Ein Nachbarschaftsstreit in Stuttgart-Untertürkheim ist am Sonntag eskaliert. Ein 43-jähriger Mann soll bei seinem Nachbarn eingebrochen sein und ihn bestohlen haben. Später legte er sich mit der Polizei an.

Stuttgart - Ein 43 Jahre alter Mann hat sich am Sonntagabend in angetrunkenem Zustand zuerst mit seinem Nachbarn gestritten, diesen wohl später bestohlen und danach Polizeibeamte angegriffen. Der Mann aus Stuttgart-Untertürkheim verbrachte eine Nacht in der Ausnüchterungszelle auf der Polizeiwache.

Nachbarschaftsstreit eskaliert

Nach Angaben der Polizei sollen sich die beiden Männer, die in einem Mehrfamilienhaus in der Augsburger Straße leben, bereits am Vortag wegen zu lauter Musik gestritten haben. Am Sonntag gegen 19.30 Uhr klopfte der 43-Jährige dann an der Tür seines 57 Jahre alten Nachbarn. Offenbar war er bereits deutlich alkoholisiert und wollte den Streit von Samstag fortführen.

Darauf ließ sich der 57-Jährige nicht ein. Er soll den 43-Jährigen an der Tür abgewiesen und wenig später seine Wohnung verlassen haben. Als er gegen 20.35 Uhr zurückkehrte, sah er, dass seine Wohnungstür mit Gewalt geöffnet worden war. Sowohl ein Fernseher, als auch ein Laptop im Gesamtwert von mehr als Tausend Euro fehlten. Der Mann alarmierte die Polizei und führte sie zur Wohnung seines Nachbarn.

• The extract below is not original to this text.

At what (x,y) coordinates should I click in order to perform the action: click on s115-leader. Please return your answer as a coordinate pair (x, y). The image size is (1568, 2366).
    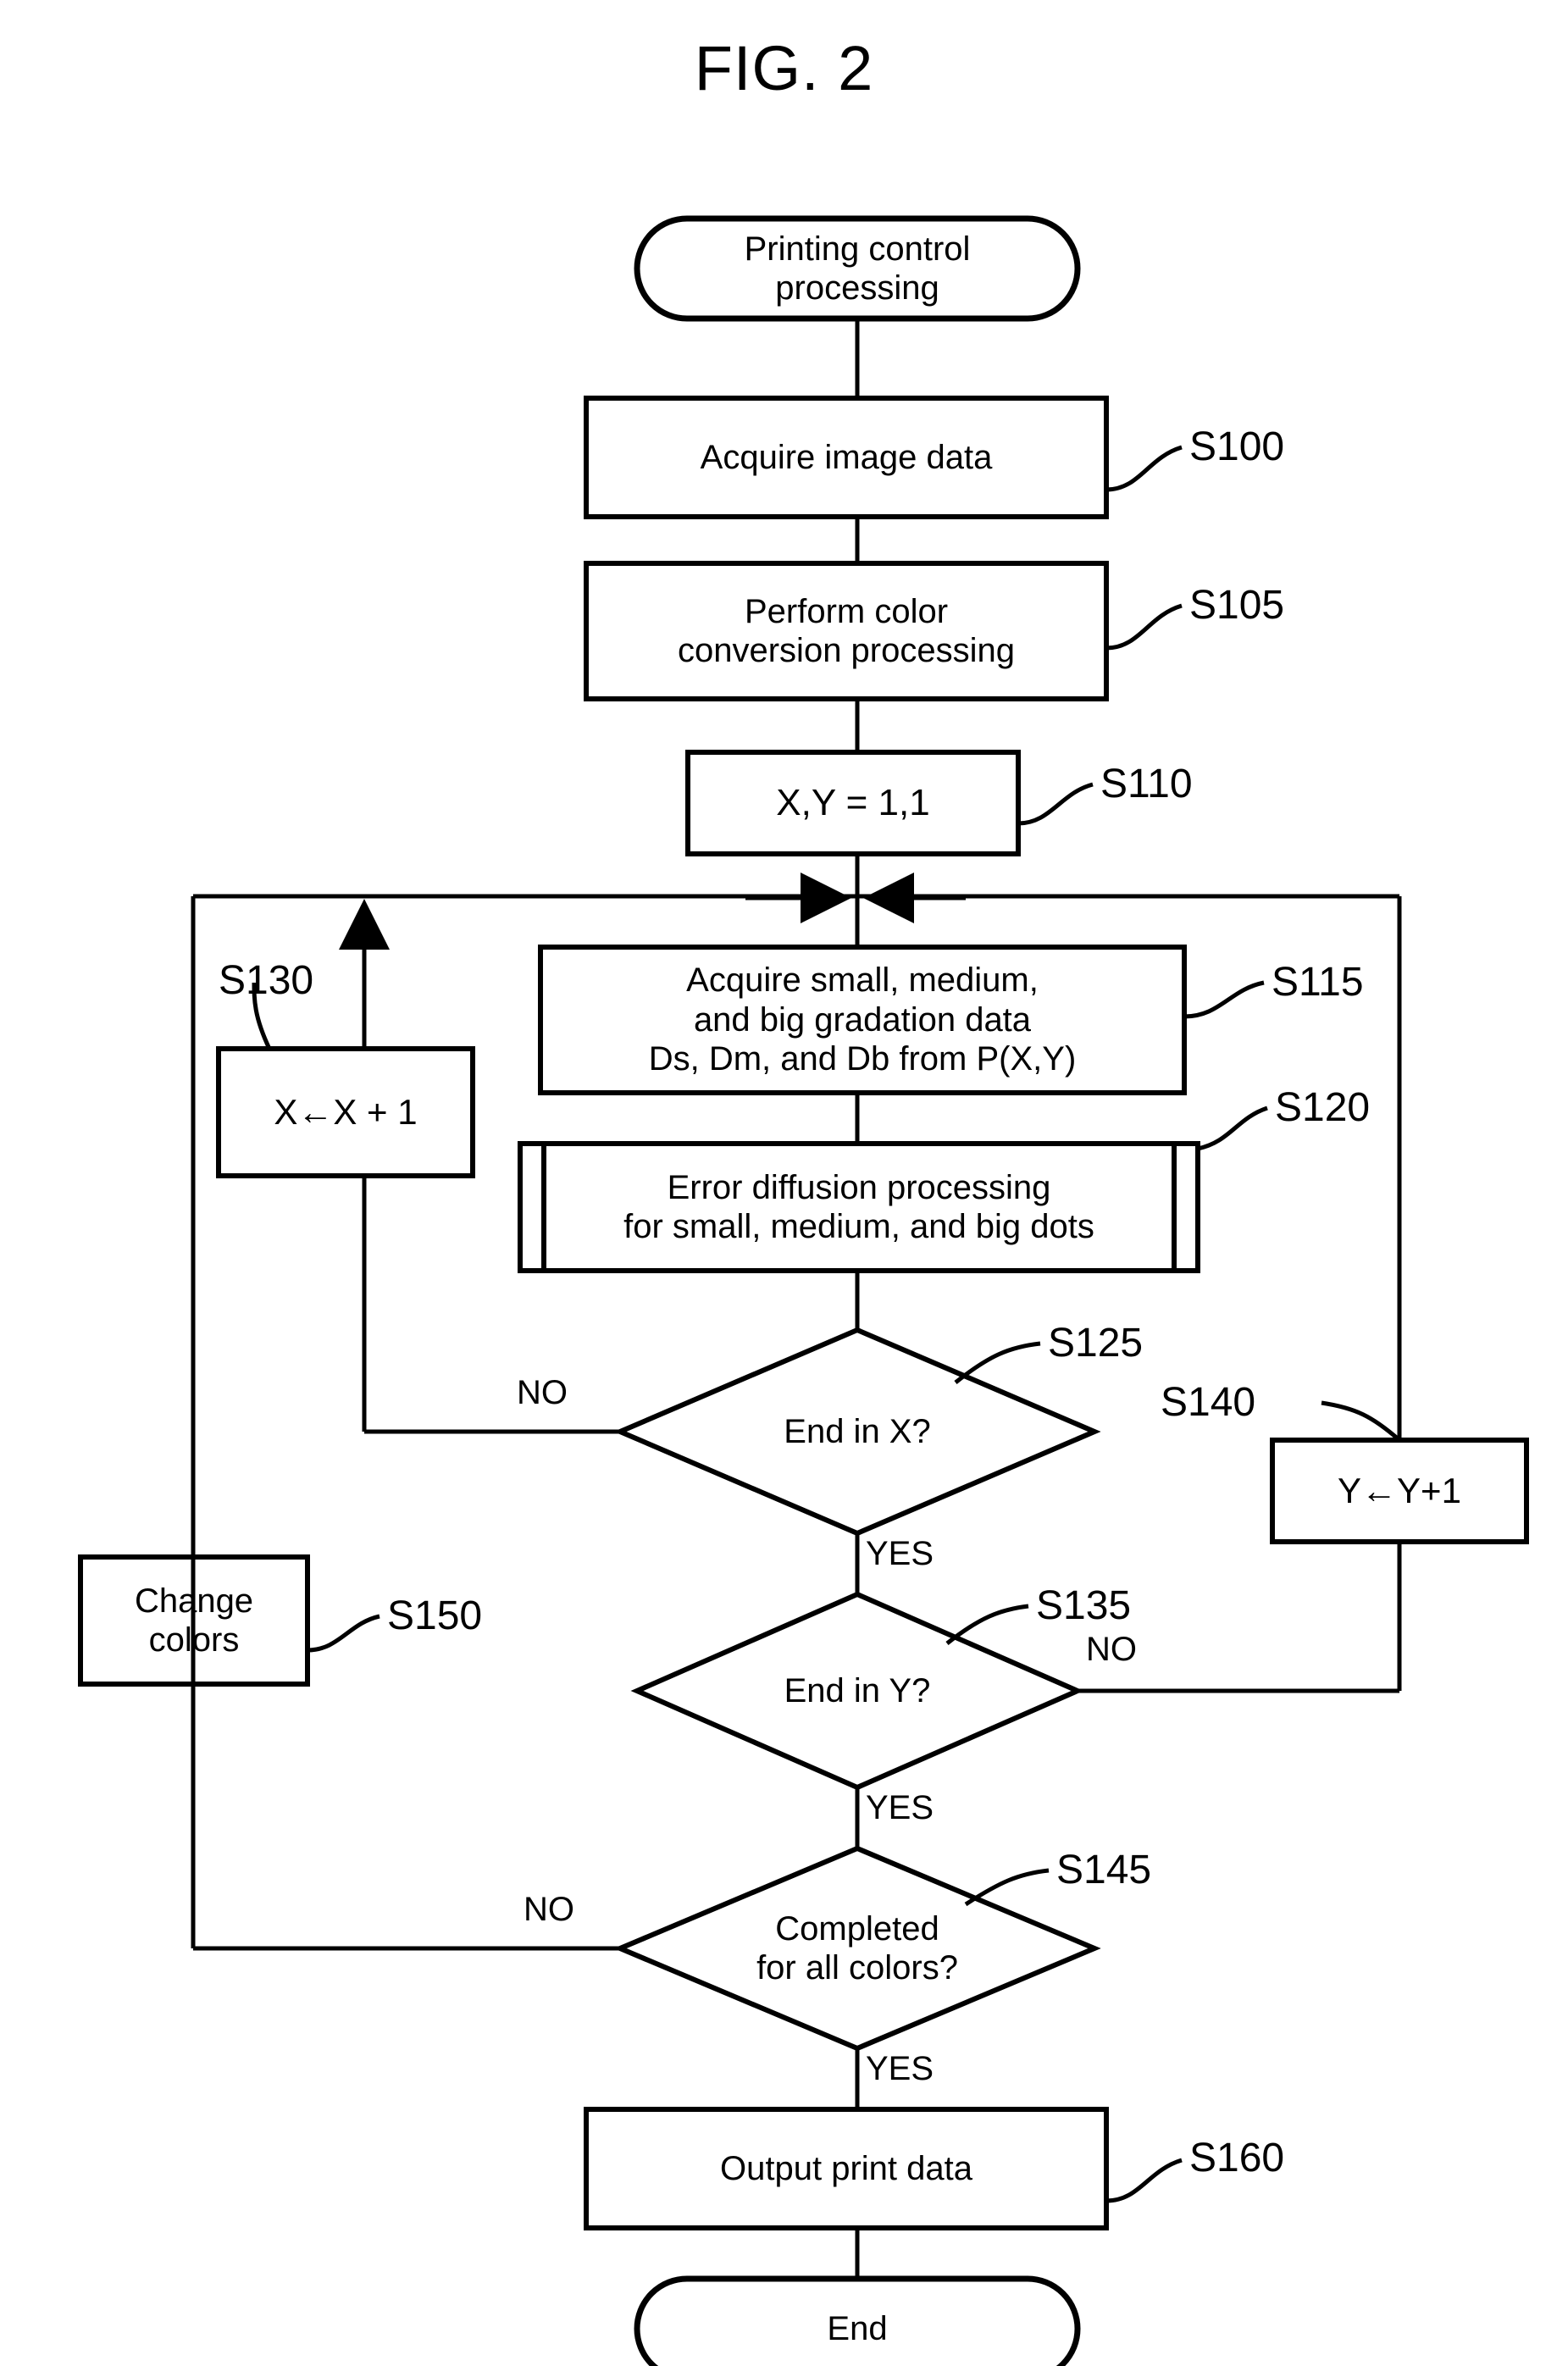
    Looking at the image, I should click on (1224, 999).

Polizei beschimpft und angegriffen

Laut Polizeibericht stand die Tür des 43-Jährigen offen. Er hörte laute Musik. Als er die Beamten sah, soll er sofort begonnen haben, sie zu beschimpfen. Außerdem soll er die Polizisten angegriffen haben, sodass ihnen nichts anderes übrig blieb, als den Mann zu fixieren. Um seinen Rausch auszuschlafen musste er die Nacht zum Montag in einer Ausnüchterungszelle verbringen.

Das fehlende Diebesgut wurde offenbar bei einem weiteren Mieter des Hauses gefunden. Der 43-Jährige soll die Elektrogeräte unter einem Vorwand zur Verwahrung bei ihm abgegeben haben. Der Mann ist der Polizei bereits bekannt und muss nun mit mehreren Anzeigen rechnen.